It’s Brexit Day, and I don’t know what to say.
There is of course the school of thought that it is always preferable to have something to say rather than feel the need to just say something, but here I go, tapping away on my keyboard.
I’ve written about Brexit on this blog before, most recently here (where I recall a moment from the 2014 Scottish independence referendum campaign when I canvassed some Polish folk who were worried about iScotland’s place in the EU. Yeah, about that…) Anyone who follows this blog or my Twitter account will have noted that I would have been quite content for Brexit to have been derailed by some intervening democratic event. That clearly hasn’t happened and the 2016 mandate is being fulfilled. So be it, and I get it. If there had been a 52/48 vote in favour of Scottish independence that had gone unimplemented I would have been fair scunnered. In top platitude mode, we are where we are. And, as noted in that earlier blog post, we are all Brexiteers now.
Maybe it sticks in the craw, that. Today, though, it doesn’t matter. We are all Brexiteers now.
The first time I heard that phrase in person was back in 2017, when Peter Chapman MSP and I (plus a few others) took part in a panel debate for the P&J on Brexit and Land Reform over at Thainstone. Peter spoke before me in that event, and I offered a short response, in which I (politely) reserved the right to not quite call myself a Brexiteer just yet, but here we are three years later.

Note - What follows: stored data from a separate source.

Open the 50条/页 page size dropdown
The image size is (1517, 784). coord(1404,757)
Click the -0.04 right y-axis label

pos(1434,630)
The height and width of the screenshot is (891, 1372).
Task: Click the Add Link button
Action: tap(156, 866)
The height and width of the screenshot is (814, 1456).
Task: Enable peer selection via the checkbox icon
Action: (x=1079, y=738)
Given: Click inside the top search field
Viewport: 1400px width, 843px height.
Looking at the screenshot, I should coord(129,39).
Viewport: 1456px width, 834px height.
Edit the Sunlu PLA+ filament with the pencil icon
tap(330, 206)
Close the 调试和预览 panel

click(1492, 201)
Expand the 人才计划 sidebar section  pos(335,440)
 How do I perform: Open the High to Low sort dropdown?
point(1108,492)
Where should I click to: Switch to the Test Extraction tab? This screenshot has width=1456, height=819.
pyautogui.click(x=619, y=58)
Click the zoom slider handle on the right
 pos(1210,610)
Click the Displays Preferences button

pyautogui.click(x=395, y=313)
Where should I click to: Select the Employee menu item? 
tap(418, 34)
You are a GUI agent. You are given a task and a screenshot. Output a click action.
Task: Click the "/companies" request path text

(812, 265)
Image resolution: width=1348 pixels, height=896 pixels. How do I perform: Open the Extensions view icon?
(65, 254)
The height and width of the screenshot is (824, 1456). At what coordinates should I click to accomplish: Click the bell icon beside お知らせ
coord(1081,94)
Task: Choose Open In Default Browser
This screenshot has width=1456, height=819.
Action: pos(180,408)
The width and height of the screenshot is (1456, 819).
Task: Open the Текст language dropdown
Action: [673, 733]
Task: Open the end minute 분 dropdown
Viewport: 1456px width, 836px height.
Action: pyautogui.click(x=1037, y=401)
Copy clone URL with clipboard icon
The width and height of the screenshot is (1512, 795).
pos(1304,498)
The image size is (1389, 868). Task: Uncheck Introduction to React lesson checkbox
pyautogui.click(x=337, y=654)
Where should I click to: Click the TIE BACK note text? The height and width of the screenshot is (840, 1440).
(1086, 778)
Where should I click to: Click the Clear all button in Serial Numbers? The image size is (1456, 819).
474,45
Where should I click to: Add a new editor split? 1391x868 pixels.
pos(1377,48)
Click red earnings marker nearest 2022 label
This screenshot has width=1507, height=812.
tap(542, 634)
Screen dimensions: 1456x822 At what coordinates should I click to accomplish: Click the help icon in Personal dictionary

What now, then? We try to make the best of it. I’ll stay friends with all the lovely people I’ve met as a result of the European project, and ensure auld acquaintances are not forgot. I’ll hope we get a decent deal after the transition period. I’ll keep a close eye on what is happening regarding Scotland. For now though, I’ll plod on. There’s nothing else for it, really.
What’s that? Were you expecting an inspirational conclusion? Sorry, I don’t have one. This might be a Brexit metaphor.